Instrucciones y requisitos: Reescribe el fragmento desde "Estilísticamente, Jagoe considera" hasta "sus obras anteriores.", cambiando "maniqueísmo" por "dualismo".

::: Fragmento de página :::

Estilísticamente, Jagoe considera que en su etapa final la obra del
escritor canario tiene más en común con el maniqueísmo de sus primeras
novelas que con la polifonía liberatoria de sus obras anteriores.
Una tercera interpretación de la “última manera” galdosiana, y la más
prevalente, es la iniciada por Menéndez Pelayo al calificar el rumbo iniciado
por el autor canario en los años 90 como un giro hacia la espiritualización
e interiorización de la forma narrativa. Este cambio situaría al escritor canario
en el movimiento espiritualista europeo de fin de siglo abanderado
por Tolstoi, autor con quien Galdós estaba familiarizado con anterioridad
a 1887 (Colin). Ésta es la línea interpretativa sostenida, con ligeras variantes,
por críticos contemporáneos de Galdós (como Clarín y Pardo Bazán) y
modernos, como Casalduero, Correa, Ricardo Gullón. Ahora bien, si la
presencia de una renovada, pero peculiar, espiritualidad, en la obra tardía
de Galdós es incuestionable, su significación ha sido en cambio explicada
desde muy diferentes ángulos. Menéndez Pelayo, por ejemplo, quiso encontrar
en ella la consecuencia de una evolución final hacia la religiosidad
por parte del autor canario. En la misma línea, Walter Pattison considera
tal giro hacia lo espiritual como manifestación de una tendencia siempre
latente e innata a toda la literatura española. En ambos casos esta posición
se caracteriza por estudiar el tema espiritual aislado del contexto
novelístico concreto en que éste aparece. Y no deja de ser curioso que
una distorsión muy parecida sufriera la obra de Tolstoi mismo, de quien la
crítica en general, y española en particular, subraya su cristianismo y religiosidad,
eludiendo tanto su radical crítica social como las peculiaridades
formales de su escritura.

::: Bloque de datos :::

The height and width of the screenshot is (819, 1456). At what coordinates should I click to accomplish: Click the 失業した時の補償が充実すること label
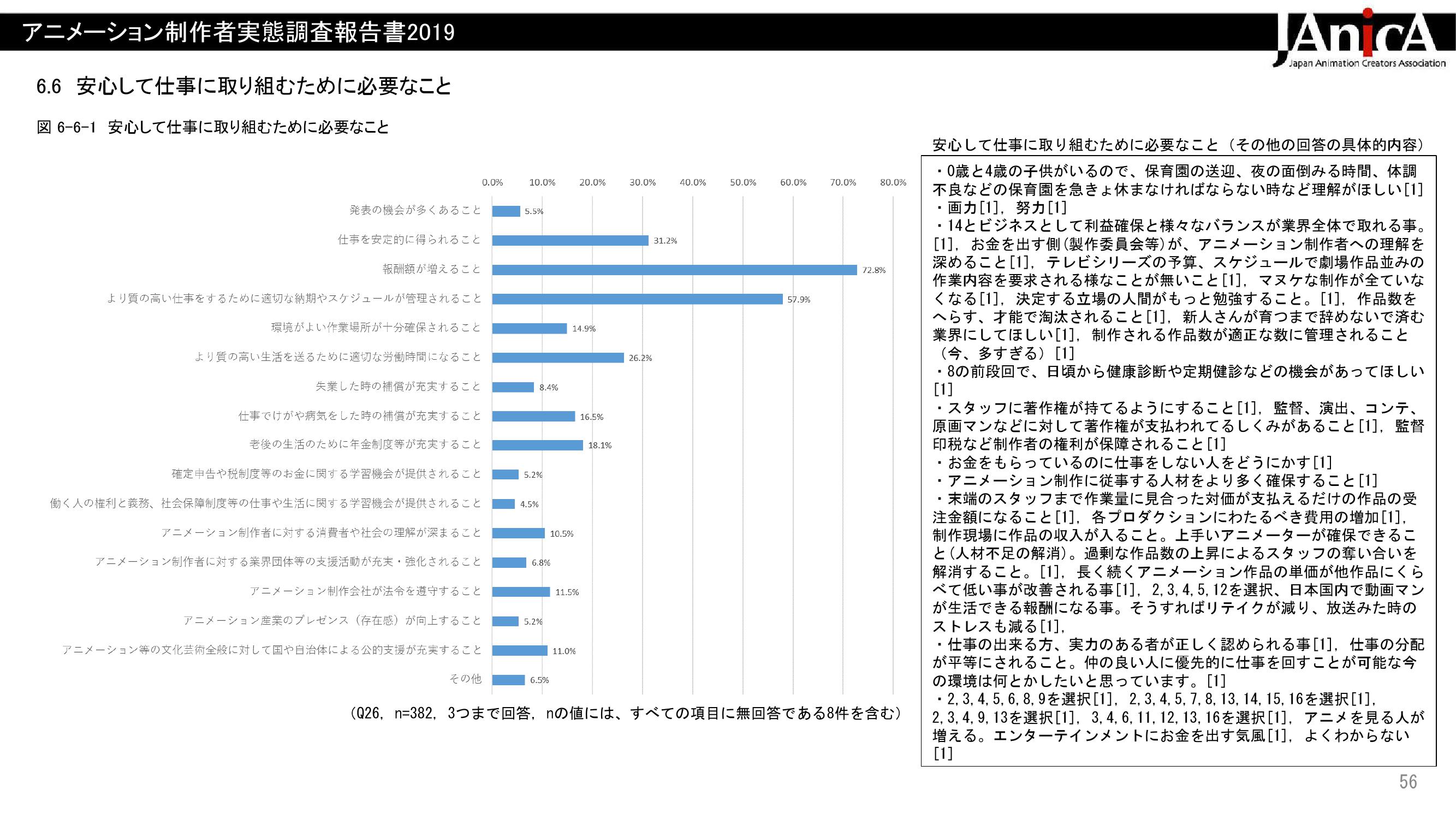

:::

Respuesta:
Estilísticamente, Jagoe considera que en su etapa final la obra del
escritor canario tiene más en común con el dualismo de sus primeras
novelas que con la polifonía liberatoria de sus obras anteriores.